Javier Muñoz Bravo is a composer within the field of instrumental and electronic music. Javier was trained at The University of Chile (Santiago) and Institut de recherche et coordination acoustique/musique (Ircam) in Paris. Today, Javier is based in Paris and works together with choreographer Stefanie Inhelder and the cie glitch company creating immersive dance performances. During the residency the duo will develop Une saison en métavers – an immersive piece, with a female singer in combination with AI driven visuals, motion capture and live electronics. https://javiermunozbravo.com/
Residency 2025
Open Call for Residency at NAVE
The second phase of the project, forsees a two week residency at Centro NAVE in Chile. Two artists, one from Switzerland and one from Latin America and Chile, can apply for the residency, which will take place in May 2025. People selected to carry out this artistic residency can stay in shared rooms at NAVE for two weeks.

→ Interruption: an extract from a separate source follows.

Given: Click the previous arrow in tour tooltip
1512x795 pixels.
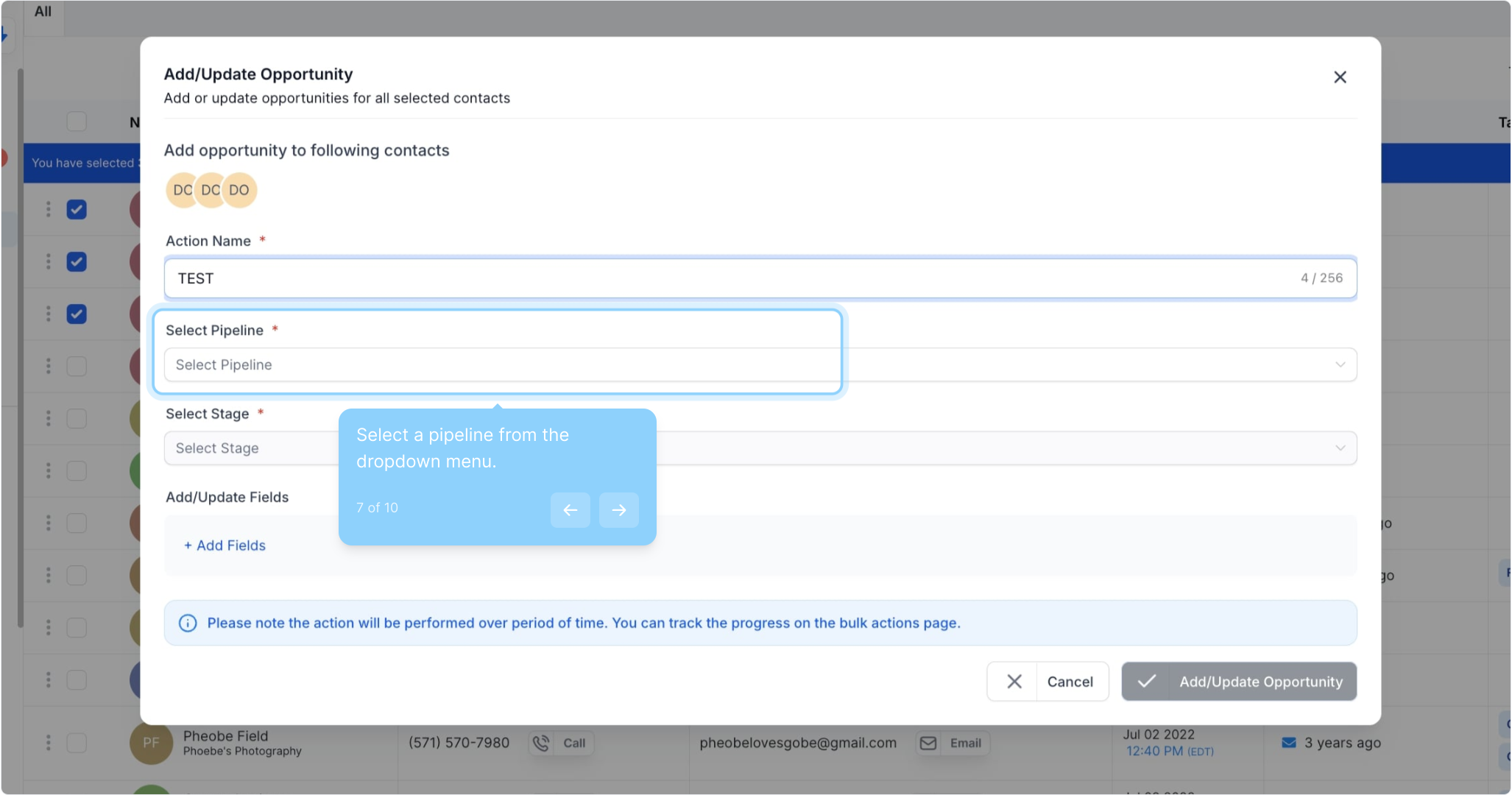Looking at the screenshot, I should coord(570,509).
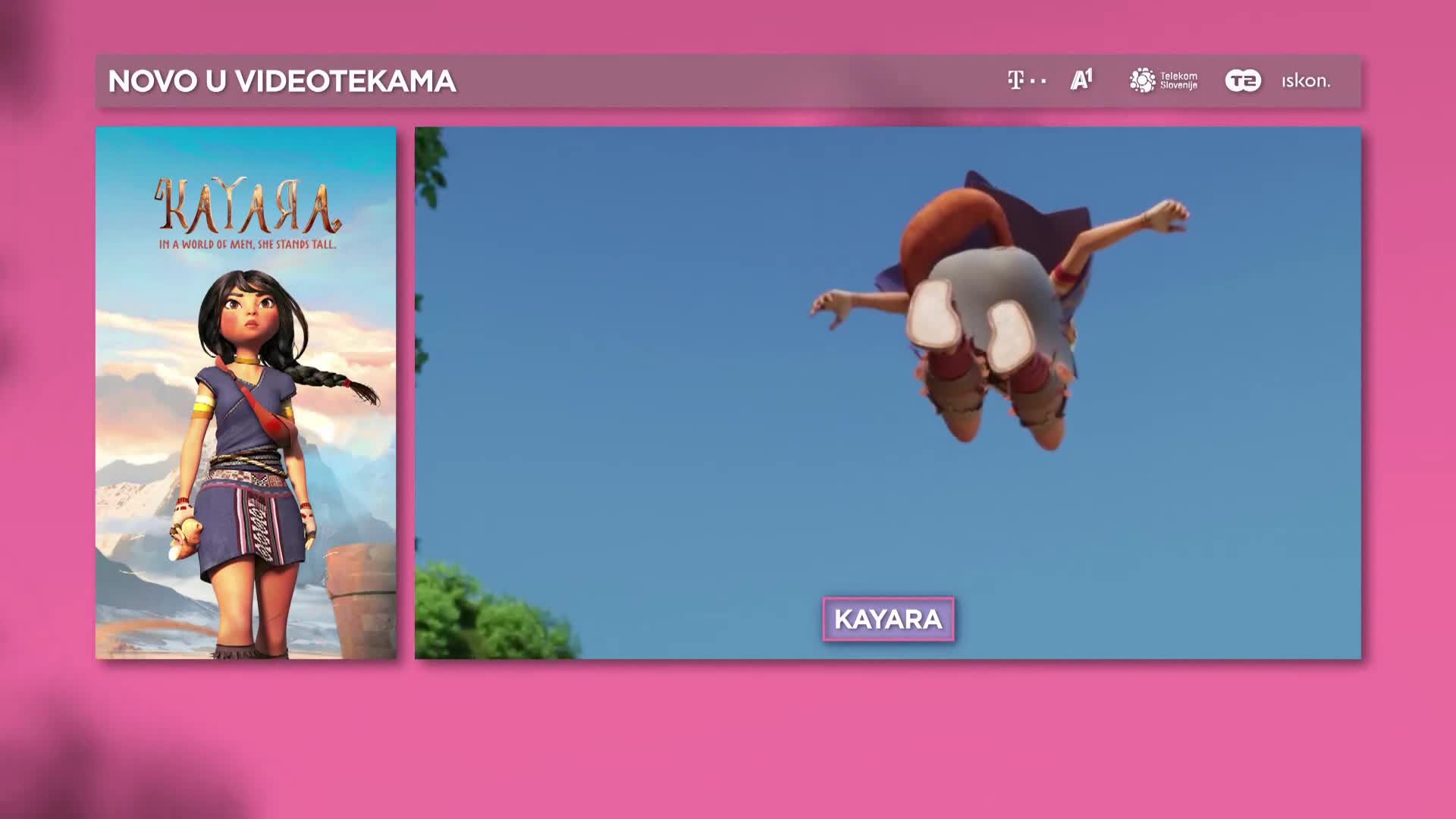Select the A1 operator logo

(x=1080, y=80)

In order to apply, fill out the official application form and send in an artistic portfolio, project dossier and links to at least 3 videos of previous works. The complete application should be in English.
Link to project description and the application form [here]
The application is open from 6th December 2024 until 20th January 2025 (12pm Chilean time).
The digital world is a place where reality collapses, and it seems that everything is possible. Become an idol and perform in front of an audience, where the avatar you created transforms the space into a brilliant show—an attempt to create a digital realm where everyone can be an idol, no matter the limits. “G.–Ai performance” uses constructed narratives in the idol industry and tries to reinvent and deform them.
When: June 5, 2024 | 18:00 and 18:30 Where: ZHdK | Immersive Arts Space | 1J.30
Credits: Claudio Linares Burbat (composer and producer) Antonia Orfanou (cartographer and performer) Lea Bishoff (singer) Alberto Mancini (audio engineer) Stella Speziali (Immersive Arts Space support)
The performance is part of Victoria’s diploma project for her Master in Interaction Design at ZHdK.